This positive step is the first concrete action by the government since Survival supporters inundated it with letters asking it to remove illegal loggers from Awá land.

FUNAI will make three expeditions to the areas where there are signs of uncontacted Awá. They aim to locate the groups and monitor them without making contact.

They will document the threats from illegal loggers. The reports are to be completed in March.

More than 48,000 people have urged Brazil’s Justice Minister to save Earth’s most threatened tribe. © Survival International

It is thought there could be up to 100 uncontacted Awá. The contacted Awá occasionally report finding signs of them when hunting and fishing.

Wamaxua Awá, who was contacted in 2009, told Survival, ‘There are still other Awá living in the forest. They keep hidden and hunt by night. What will become of them, my brothers, who still live there?’

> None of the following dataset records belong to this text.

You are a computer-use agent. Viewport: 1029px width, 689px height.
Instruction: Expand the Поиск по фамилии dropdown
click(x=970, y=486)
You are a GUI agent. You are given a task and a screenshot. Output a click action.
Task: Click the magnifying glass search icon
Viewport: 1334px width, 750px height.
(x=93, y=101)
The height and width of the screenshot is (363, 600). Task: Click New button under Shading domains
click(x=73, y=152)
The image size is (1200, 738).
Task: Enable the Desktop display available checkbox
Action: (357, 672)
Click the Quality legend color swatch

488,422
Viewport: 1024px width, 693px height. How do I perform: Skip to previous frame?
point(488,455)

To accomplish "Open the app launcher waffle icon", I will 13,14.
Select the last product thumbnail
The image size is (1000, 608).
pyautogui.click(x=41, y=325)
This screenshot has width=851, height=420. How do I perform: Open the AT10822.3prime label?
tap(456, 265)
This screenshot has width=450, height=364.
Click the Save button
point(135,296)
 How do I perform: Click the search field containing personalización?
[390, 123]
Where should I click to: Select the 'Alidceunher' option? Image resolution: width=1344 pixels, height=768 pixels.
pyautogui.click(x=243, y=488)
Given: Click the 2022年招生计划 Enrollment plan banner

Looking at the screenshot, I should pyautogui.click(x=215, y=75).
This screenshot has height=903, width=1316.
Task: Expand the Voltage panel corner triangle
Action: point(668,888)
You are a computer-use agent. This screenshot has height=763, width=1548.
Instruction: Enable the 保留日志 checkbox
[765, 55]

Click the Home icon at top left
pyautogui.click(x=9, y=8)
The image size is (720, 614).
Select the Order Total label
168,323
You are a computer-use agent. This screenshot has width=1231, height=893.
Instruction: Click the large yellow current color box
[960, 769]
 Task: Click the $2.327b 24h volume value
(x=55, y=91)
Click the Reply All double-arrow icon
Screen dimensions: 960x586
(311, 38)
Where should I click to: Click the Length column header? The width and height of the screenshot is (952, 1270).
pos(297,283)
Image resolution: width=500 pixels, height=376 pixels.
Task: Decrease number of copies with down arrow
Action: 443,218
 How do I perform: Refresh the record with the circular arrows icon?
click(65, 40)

As the loggers close in, the uncontacted Awá are being forced to flee to avoid contact.

Remains of an abandoned Awá camp were found one year ago, near an illegal logging operation, raising fears that diseases could be transmitted to them by the loggers, which would be fatal to such an isolated group.

The Awá have come under severe pressure as their forest home has been dramatically invaded and destroyed by illegal loggers and settlers.

One told Survival, ‘They are cutting all the trees down! They tie chains to the tractors and they cut everything down. They kill everything in the way. They destroy everything!’